Considers additional ambulance services

Posted

HONESDALE, PA — Honesdale Borough Council opened its meeting May 15 with a motion to hire a part-time security guard. The security guard will work at borough hall during public meetings for a rate of $30 per hour.

Before the council voted unanimously in favor of hiring the security guard, councilor James Hamill asked whether or not the borough had an evacuation route in place in case of emergency.

“What if something transpires where we do not have another egress from these council chambers… we’re either going out the window or over the balcony,” Hamill said. “I understand this is very helpful to have somebody here screening… but I wonder if it’s fully fleshed out to the point where I still feel comfortable sitting in this position [in case of an emergency].”

Next on the docket, Kyle Mihalik—CEO of Professional Medical Response, LLC—addressed the council. Mihalik established the business in northeastern PA in 2020 and its EMTs have been active since January of this year, serving Wayne, Pike, Monroe, Lackawanna and Luzerne counties. Mihalik came asking for the borough to consider granting his company the approval it needs in order to be dispatched to Honesdale through Wayne County’s 911 center.

“So often in the [borough] of Honesdale, we’re in the local area, and we hear that call go out over the radio system, and we’re helpless. We can’t do anything.
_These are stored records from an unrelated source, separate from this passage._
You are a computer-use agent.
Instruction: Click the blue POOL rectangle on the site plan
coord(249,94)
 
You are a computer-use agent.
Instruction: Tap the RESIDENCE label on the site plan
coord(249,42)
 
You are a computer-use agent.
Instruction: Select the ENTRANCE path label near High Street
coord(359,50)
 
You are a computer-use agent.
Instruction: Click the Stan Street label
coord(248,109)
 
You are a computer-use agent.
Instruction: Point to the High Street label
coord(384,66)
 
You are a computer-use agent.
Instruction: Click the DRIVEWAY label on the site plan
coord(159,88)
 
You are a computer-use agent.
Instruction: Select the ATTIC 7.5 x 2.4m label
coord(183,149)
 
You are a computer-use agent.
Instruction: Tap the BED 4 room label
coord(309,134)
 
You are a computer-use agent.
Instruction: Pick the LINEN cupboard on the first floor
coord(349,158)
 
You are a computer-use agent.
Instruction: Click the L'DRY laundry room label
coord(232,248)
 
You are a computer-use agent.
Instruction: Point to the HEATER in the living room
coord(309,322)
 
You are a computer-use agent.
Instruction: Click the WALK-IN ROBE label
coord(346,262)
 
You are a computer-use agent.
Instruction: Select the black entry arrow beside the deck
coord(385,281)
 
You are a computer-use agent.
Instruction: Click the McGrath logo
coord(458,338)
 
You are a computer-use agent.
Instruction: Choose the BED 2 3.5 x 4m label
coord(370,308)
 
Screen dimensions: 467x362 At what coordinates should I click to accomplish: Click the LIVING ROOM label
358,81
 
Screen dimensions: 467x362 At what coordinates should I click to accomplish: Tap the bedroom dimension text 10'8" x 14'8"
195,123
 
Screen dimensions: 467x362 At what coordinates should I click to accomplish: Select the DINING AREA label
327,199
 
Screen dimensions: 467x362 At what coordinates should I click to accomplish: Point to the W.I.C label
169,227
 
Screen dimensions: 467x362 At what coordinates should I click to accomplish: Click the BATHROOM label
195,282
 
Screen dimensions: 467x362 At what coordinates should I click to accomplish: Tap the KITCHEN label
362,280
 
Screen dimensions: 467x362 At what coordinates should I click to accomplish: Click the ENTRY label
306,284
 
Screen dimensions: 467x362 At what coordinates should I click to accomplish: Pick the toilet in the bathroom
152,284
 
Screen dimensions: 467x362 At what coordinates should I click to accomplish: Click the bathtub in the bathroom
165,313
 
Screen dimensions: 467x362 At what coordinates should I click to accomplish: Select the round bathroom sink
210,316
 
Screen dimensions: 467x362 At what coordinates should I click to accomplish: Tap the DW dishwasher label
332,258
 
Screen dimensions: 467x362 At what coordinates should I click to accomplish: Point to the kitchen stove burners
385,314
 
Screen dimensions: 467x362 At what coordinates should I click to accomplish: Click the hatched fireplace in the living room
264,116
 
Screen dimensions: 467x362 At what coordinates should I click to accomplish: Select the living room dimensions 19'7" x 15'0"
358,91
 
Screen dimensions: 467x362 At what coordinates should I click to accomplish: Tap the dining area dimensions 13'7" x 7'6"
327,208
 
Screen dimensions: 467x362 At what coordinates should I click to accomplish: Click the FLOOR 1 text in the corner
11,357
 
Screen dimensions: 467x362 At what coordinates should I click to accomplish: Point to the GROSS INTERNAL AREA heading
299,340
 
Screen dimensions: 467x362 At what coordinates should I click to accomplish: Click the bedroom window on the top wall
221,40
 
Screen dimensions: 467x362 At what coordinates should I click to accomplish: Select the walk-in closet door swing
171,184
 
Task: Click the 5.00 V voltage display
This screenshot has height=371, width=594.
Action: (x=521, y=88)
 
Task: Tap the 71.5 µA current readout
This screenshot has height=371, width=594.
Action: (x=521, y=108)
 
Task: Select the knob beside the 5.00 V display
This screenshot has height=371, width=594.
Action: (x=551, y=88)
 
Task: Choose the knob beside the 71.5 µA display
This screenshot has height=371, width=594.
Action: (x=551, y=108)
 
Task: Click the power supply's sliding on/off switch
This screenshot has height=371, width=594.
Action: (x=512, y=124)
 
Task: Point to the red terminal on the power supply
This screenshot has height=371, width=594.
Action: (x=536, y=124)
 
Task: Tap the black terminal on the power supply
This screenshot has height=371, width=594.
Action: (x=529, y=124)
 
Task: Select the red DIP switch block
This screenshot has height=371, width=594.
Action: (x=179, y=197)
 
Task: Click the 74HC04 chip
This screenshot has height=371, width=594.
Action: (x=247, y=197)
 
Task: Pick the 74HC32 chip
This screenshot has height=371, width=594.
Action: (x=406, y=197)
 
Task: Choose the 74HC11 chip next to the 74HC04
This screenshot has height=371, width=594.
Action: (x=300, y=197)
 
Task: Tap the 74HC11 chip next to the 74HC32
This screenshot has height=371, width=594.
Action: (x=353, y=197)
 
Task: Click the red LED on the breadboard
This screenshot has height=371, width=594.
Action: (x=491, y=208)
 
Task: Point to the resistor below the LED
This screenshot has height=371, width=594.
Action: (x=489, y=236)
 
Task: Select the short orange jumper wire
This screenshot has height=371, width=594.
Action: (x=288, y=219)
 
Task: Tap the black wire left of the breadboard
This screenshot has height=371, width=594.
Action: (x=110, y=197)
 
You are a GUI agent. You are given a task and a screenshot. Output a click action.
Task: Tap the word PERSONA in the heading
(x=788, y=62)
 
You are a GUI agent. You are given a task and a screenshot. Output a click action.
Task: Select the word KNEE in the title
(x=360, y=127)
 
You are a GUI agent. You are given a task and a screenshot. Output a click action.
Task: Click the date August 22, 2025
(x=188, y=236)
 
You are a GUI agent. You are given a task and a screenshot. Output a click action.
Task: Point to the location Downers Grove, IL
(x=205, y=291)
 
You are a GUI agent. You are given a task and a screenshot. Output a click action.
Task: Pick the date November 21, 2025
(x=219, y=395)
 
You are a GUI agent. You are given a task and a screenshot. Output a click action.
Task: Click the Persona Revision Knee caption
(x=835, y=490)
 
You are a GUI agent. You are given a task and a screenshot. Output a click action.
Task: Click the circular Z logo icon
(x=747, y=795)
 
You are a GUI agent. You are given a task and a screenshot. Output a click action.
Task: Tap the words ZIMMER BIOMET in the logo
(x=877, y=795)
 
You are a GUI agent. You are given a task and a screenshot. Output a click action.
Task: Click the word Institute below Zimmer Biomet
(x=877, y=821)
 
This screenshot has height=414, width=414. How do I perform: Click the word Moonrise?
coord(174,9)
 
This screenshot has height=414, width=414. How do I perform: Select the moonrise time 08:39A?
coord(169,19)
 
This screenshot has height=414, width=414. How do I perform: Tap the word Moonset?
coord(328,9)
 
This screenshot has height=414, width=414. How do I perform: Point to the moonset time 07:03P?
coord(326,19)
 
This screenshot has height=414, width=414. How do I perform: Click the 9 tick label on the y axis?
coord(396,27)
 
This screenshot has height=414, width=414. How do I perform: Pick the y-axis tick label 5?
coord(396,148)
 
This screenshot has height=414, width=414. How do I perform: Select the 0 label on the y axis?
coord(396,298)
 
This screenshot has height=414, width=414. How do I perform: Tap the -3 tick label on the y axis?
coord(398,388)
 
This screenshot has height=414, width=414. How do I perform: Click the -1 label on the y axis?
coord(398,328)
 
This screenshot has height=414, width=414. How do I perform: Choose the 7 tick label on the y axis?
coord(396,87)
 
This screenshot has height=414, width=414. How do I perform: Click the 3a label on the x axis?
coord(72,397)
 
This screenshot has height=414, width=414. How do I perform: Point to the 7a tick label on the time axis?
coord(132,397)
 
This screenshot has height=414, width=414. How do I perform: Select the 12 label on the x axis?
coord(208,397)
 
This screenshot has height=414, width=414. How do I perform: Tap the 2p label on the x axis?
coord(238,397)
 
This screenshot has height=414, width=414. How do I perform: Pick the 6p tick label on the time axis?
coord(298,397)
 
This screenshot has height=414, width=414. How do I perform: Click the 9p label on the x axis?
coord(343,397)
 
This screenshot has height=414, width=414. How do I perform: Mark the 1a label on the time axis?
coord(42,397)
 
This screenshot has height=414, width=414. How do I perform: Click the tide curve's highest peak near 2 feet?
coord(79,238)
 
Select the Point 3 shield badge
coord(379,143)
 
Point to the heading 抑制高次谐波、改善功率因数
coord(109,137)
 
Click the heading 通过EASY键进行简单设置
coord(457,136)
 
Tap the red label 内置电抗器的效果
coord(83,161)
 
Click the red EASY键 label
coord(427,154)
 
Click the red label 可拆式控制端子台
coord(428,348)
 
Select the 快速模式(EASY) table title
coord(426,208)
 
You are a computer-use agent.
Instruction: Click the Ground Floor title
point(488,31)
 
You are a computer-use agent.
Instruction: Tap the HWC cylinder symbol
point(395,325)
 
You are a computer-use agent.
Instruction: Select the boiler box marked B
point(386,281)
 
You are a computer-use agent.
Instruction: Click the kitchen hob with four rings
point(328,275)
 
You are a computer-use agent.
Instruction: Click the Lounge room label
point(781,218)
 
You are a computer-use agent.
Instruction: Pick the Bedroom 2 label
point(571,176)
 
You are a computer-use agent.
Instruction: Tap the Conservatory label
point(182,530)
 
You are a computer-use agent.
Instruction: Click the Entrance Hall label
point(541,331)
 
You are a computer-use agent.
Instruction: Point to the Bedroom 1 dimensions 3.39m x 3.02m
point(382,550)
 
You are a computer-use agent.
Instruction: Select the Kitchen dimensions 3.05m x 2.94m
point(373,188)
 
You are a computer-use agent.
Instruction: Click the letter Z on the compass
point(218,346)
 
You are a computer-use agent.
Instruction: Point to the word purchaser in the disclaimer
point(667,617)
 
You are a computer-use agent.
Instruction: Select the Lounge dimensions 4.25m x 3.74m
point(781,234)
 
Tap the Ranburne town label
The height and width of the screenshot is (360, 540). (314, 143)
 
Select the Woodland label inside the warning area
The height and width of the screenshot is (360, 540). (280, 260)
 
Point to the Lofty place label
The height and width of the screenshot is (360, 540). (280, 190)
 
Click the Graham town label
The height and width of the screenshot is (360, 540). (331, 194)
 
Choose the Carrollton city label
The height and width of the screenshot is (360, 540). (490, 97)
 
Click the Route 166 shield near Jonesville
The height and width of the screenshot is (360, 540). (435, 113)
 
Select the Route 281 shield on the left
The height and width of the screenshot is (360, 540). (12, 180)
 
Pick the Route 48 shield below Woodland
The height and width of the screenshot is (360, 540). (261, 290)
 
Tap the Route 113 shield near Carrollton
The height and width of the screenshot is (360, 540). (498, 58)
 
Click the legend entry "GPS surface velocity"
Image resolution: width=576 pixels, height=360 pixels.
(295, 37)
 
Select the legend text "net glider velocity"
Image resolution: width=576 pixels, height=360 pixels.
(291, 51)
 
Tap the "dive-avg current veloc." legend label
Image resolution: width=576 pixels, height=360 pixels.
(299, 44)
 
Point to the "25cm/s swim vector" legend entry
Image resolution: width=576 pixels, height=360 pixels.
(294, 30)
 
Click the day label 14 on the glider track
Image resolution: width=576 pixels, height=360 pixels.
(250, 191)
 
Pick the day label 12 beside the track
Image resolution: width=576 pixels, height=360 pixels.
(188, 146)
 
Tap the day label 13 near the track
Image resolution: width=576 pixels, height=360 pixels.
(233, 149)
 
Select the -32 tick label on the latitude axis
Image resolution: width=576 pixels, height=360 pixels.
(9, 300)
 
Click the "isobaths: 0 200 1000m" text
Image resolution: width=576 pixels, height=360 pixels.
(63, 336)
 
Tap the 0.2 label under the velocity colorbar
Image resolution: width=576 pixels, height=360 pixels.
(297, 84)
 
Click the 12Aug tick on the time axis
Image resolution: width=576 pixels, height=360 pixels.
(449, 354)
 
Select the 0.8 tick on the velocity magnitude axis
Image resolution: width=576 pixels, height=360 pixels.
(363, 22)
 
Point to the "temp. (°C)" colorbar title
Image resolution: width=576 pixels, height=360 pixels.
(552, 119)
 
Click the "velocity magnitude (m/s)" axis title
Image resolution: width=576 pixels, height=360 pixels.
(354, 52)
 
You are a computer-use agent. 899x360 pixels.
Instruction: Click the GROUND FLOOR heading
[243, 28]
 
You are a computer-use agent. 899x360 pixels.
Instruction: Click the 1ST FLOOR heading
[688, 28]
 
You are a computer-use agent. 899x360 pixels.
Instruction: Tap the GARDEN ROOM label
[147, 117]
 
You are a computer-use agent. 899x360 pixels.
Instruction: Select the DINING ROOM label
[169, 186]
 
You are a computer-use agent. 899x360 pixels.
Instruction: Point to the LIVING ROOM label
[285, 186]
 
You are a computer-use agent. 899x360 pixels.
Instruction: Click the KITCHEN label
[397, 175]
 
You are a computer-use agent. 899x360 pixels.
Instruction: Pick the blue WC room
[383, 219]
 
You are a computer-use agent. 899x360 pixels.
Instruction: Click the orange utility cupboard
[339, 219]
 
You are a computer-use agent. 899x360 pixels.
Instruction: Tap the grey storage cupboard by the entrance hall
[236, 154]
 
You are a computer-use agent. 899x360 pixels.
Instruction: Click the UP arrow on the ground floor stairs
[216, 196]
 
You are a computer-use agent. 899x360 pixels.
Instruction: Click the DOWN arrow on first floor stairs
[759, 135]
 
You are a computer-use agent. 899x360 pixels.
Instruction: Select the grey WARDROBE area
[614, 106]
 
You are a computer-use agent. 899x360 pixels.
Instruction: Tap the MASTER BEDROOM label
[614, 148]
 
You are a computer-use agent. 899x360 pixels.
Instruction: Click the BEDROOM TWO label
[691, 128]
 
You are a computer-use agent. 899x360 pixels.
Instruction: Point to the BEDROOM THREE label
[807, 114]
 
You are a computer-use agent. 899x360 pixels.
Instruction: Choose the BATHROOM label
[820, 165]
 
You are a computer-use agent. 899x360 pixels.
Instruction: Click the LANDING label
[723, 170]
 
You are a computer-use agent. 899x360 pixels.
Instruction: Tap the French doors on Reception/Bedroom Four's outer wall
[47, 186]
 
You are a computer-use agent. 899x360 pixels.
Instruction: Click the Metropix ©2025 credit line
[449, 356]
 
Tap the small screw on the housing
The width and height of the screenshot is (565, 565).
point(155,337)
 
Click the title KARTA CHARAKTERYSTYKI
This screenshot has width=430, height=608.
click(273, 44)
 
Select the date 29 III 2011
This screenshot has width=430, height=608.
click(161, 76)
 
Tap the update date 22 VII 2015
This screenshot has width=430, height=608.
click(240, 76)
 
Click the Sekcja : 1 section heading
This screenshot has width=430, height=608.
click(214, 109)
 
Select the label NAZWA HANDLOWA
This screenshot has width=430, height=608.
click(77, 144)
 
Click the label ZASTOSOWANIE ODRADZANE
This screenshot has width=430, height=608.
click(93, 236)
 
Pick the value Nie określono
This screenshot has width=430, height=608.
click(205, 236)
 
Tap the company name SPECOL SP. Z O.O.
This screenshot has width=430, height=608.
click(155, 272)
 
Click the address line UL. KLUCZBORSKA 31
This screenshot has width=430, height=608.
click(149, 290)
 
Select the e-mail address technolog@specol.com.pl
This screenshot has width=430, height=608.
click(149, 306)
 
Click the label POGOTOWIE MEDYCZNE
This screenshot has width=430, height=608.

We can’t go to that call, because we’re not dispatched to that call,” he said, and that when somebody needs an ambulance or a medic, each minute is crucial. “Every minute that [somebody’s] in cardiac arrest, their chances of survival go down 10 percent.”

Mihalik also said this service would come at no cost to the borough, and that the council’s approval would not make Professional Medical Response Honesdale’s sole provider, just another option in case its vehicles happen to be closest to the patient in need when the 911 call comes in.

He further said that his business in other communities has been welcomed by the current EMS providers, who have been stretched too thin. 

The council did not make a decision that night. Honesdale’s next council meeting will take place June 19.